San Rocco, protettore della peste
Rocco, nato a Montpellier, ricco e destinato a governare la città, a vent’anni lascio allo zio lo scranno e metà delle sostanze ereditate donando ai poveri l’altra metà. Era nato, nel 1345 o 1350, segnato con una croce rossa sul petto: Dio lo voleva tra i suoi. In uno dei suoi pellegrinaggi, con l’ampio cappello, la corta mantella ed il bordone indossato dai pellegrini di Compostela, Rocco stava dirigendosi alla volta di Roma. Giunto in prossimità di Viterbo, rinunciò a proseguire per assistere gli appestati. Molti furono guariti dalle sue preghiere, altri furono guariti nell’anima. Correva l’anno 1367. Roma, Forlì, Cesena, Parma e Bologna lo videro al capezzale dei moribondi, incurante del contagio. Avendo contratto la peste a Piacenza, nel 1371, assistito da un cane guardiano e da un nobile del luogo riuscì a guarire. Tornado in Francia, scambiato per una spia, morì in prigione. Forse fu proprio lo zio a farlo arrestare, non avendolo riconosciuti sotto le lacere vesti. Rocco tacque la propria identità: i santi sanno quando consegnarsi alla sacra falce della morte. Accanto al suo corpo, si narra, fu rinvenuta una tavoletta sulla quale era scritto: << Chiunque chiederà l’intercessione di San Rocco, sarà liberato dal terribile flagello della peste>>. Non esistono documenti attestanti la sua canonizzazione: Rocco fu proclamato santo dai popoli d’Europa.
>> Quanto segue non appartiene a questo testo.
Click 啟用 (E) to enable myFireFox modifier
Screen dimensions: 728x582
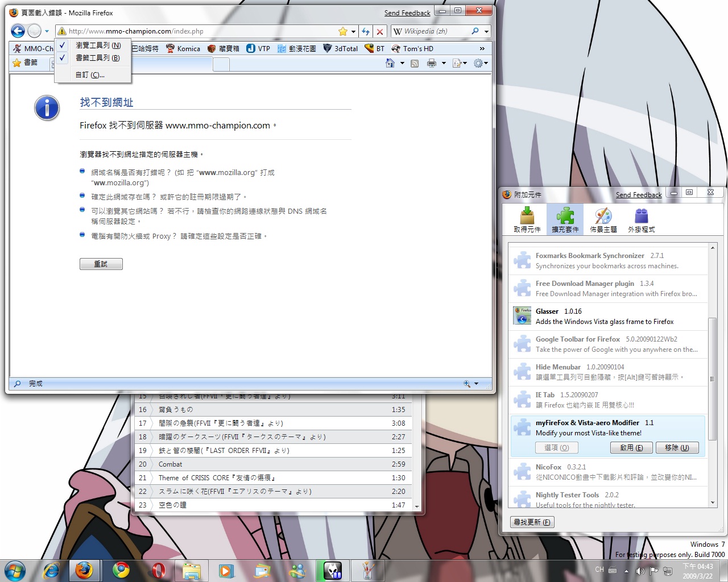click(631, 447)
Sant’Antonio Abate, l’eremita del deserto
Antonio nacque intorno al 250 a Coma (Queman), in Egitto, da una ricca famiglia cristiana. Poco prima dei vent’anni, Antonio vendette l’eredità lasciatagli dai genitori distribuendo il ricavato tra i poveri. Si rinchiuse per decenni fra le rovine di un fortino abbandonato affidandosi alla direzione spirituale degli eremiti che vivevano in quei deserti. <<Obbedienza e continenza ammansiscono le belve>>, soleva dire. Per concedersi il pezzo di pane, i pochi datteri ed il sale con qui, generalmente, si nutriva quando non digiunava, Antonio intrecciava canestri di giunco continuando a pregare. Fu tentato in ogni modo, fino alla fine della sua lunga vita, riuscendo sempre vittorioso. Giunto a 35 anni, si ritirò in un cimitero abbandonato da cui scacciò i cobra con il segno della croce. A 55 anni, decise di insegnare agli altri anacoreti il duro cammino dell’ascesi esortandoli a vivere ogni giorno come fosse l’ultimo. Nel 311, Antonio si ritirò tra gli anfratti di un monte dove rimase per diciotto anni a pregare e far penitenza. Morì il 17 gennaio, l’anno è ignoto, dopo aver superato il secolo d’età.